Come si costruisce un risk assesment portuale?
Si parte dal coordinamento di tutta la filiera coinvolta in questo tipo di operazioni. Dall’AdsP, all’autorità marittima ai servizi tecnico nautici, soggetti in possesso dei dati rilevanti quali, vento, correnti, punti critici ed eventuali modifiche alla batimetria, alle strutture di ormeggio o ai pontili. Raccolte tutte queste informazioni si passa all’elaborazione dello scenario che sarà utilizzato nelle simulazioni.
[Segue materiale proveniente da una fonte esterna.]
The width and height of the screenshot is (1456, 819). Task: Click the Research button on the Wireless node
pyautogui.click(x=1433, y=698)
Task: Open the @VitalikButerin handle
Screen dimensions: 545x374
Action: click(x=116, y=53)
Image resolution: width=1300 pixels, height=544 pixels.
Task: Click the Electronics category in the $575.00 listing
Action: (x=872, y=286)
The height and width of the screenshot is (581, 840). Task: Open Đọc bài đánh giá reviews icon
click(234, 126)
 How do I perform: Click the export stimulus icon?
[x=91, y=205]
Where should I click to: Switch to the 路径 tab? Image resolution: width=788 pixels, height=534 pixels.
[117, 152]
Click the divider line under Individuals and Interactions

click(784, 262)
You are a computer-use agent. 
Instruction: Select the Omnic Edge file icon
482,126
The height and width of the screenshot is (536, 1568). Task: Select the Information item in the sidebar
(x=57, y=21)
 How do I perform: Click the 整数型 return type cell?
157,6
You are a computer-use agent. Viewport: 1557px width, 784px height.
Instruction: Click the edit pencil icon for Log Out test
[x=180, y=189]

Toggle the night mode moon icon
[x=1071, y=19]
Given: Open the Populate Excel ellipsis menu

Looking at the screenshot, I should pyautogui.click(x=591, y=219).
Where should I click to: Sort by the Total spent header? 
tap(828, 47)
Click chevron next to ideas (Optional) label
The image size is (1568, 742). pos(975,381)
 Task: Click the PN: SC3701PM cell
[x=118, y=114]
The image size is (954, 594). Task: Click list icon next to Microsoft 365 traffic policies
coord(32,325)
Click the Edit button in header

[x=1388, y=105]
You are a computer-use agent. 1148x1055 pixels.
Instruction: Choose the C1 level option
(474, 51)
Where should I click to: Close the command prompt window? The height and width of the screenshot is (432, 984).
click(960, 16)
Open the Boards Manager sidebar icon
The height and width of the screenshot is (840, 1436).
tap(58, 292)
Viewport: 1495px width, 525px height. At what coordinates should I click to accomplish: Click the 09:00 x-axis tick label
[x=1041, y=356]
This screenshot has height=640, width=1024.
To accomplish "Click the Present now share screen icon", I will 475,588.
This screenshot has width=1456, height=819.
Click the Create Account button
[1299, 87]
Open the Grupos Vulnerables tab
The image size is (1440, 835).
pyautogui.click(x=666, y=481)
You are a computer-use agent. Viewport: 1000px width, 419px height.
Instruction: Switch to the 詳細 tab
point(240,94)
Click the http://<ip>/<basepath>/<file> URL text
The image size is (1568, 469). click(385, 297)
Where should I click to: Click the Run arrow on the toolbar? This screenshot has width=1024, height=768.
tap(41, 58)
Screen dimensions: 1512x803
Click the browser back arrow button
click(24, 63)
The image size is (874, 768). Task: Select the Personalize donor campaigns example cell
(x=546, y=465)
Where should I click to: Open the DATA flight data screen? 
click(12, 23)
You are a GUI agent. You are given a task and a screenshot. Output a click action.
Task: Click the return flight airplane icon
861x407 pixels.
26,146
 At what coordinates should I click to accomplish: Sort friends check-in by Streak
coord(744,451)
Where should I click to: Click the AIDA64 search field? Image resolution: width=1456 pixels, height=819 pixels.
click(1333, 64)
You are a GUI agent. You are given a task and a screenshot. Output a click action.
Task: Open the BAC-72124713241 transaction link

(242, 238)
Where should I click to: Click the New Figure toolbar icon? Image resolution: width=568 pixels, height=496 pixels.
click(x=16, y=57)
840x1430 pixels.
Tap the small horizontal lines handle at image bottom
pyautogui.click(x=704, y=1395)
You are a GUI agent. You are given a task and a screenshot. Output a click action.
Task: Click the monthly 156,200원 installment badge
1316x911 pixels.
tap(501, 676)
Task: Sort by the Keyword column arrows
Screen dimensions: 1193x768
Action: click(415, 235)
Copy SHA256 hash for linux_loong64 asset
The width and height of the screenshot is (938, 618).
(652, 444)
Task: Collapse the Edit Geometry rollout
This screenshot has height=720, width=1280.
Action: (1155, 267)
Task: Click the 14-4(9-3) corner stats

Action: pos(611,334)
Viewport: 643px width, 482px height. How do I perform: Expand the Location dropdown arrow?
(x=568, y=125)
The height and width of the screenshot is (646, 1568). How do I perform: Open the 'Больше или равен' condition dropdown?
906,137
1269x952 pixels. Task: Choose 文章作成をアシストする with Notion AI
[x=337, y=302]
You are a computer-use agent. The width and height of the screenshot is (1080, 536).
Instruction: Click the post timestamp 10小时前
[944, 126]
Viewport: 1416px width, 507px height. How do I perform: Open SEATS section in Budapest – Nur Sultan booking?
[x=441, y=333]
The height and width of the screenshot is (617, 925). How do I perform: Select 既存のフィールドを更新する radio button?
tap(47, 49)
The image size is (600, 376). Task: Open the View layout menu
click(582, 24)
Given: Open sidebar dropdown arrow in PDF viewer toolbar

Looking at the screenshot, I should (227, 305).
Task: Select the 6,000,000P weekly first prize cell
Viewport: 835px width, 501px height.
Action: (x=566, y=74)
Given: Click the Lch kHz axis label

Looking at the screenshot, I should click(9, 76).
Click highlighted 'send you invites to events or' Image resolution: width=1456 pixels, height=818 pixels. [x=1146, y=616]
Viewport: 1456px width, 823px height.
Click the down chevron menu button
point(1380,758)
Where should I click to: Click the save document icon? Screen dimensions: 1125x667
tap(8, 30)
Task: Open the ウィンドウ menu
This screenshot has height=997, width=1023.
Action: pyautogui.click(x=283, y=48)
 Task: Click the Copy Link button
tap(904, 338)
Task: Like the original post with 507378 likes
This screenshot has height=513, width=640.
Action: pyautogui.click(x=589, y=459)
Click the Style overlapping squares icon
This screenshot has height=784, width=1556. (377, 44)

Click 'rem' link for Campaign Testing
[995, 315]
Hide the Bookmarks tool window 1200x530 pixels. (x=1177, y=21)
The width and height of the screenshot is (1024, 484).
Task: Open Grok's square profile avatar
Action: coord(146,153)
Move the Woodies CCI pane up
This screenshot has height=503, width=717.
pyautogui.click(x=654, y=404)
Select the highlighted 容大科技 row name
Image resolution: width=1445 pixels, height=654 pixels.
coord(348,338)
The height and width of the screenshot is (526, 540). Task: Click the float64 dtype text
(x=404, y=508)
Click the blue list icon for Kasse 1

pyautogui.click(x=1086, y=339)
Quanto è lungo tutto il processo?
Solitamente dai 30 ai 90 giorni lavorativi. L’intero processo è suddiviso in quattro parti: preparazione, esecuzione, registrazione e validazione. Considerate la molteplicità dei fattori nella fase di preparazione non è possibile definire un tempo standard, operazione più semplice per lo step successivo esecuzione. Quest’ultimo prevede un massimo di sei manovre giornaliere e alla fine di ognuna di esse viene svolto un debriefing con tutti gli stakeholder. Una volta accumulati tutti i dati il processo si conclude con le fasi di registrazione e validazione: viene elaborato un report, che riferisce nei minimi dettagli tutto quanto verificato e discusso nella fase esecutiva, e dopo la stesura della relazione finale sarà l’ente classificatore a validarne il contenuto.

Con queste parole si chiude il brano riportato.